Характерно при этом, что Витгенштейн читал по преимуществу позднего Толстого. Известно, что он читал «Воскресение», «Хаджи-Мурата», восхищался такими плодами позднего эстетического редукционизма Толстого, как народные рассказы вроде «Алеши Горшка» и «Много ли человеку земли надо?». О том, читал ли Витгенштейн «Войну и мир», «Анну Каренину», «Смерть Ивана Ильича» и «Крейцерову сонату», сведений нет. Если читал, то не обсуждал этих произведений с друзьями.

Итак, не столько Толстой, сколько толстовство. Казалось бы, что общего между философией Витгенштейна и идеологией позднего Толстого? Между тем общее безусловно есть. Проявляется оно по меньше мере в двух аспектах. Первый аспект – это редукционизм.
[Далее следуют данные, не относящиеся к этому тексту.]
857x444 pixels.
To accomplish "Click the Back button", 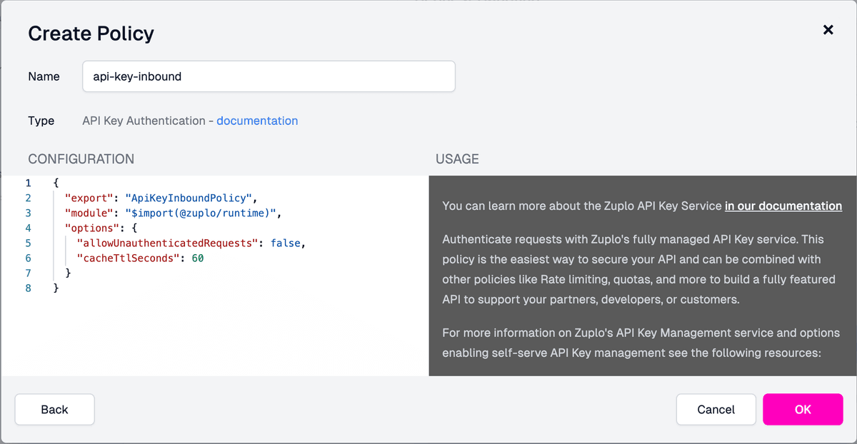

Что такое толстовское «Евангелие»? Оно характеризуется прежде всего тем, что четыре текста сведены (то есть в соответствии с этимологией этого слова – редуцированы) к одному. Толстой убрал главную дискурсивную особенность раннехристианского учения – его полифоничность, несводимость к единому мнению. В сущности, ранее христианство – это религия пропозициональных установок: («Он сказал…» – один из самых частотных оборотов в канонических Евангелиях). Это беспрестанный диалог между Иисусом, с одной стороны, и учениками, фарисеями, женщинами, Пилатом, с другой.

Пользуясь терминологией Р. Рорти (см. Рорти 1996), можно сказать, что Толстой «приватизировал» христианство и тем самым редуцировал его к сугубо внутренней душевной жизни (тезис о том, что Царство Божие внутри нас), то есть сделал следующий шаг после Лютера – десокрализовал Иисуса и попытался показать, что церковь не нужна даже в том ослабленном виде, в каком она присутствует в протестантской модели христианства.

Толстовство в определенном смысле напоминает буддизм, который Толстой хорошо знал и любил, причем не в исходной махаянической его версии, а скорее в дзенской, нигилистической. (Впервые толстовство как разновидность русского нигилизма было интерпретировано Б. М. Парамоновым в книге: Парамонов 1997.) Действительно, отрицание принятых в обществе духовных ценностей, устоявшихся идеологических инфраструктур, парадоксально роднит Толстого со «вторым этапом русского освободительного движения». Конечно, можно возразить, что нигилисты были насильниками, а Толстой проповедовал ненасилие. Но когда Толстой ходатайствовал перед царем за народовольцев, которые убивали царских министров, разве он тем самым не выказывал сочувствие убийцам?

Существует рассказ П. И. Бирюкова, первого биографа Толстого, о том, как однажды Толстой с кем-то из учеников косил луг в Ясной Поляне и ученик уговаривал его уйти наконец из Ясной Поляны и присоединиться к общине толстовцев. Толстой долго слушал, потом не выдержал и пошел с косой на ученика. Потом он бросил косу, упал ничком на землю и зарыдал.

Ясно, что эта неортодоксальность Толстого была гораздо ближе Витгенштейну, чем государственное православие позднего Достоевского.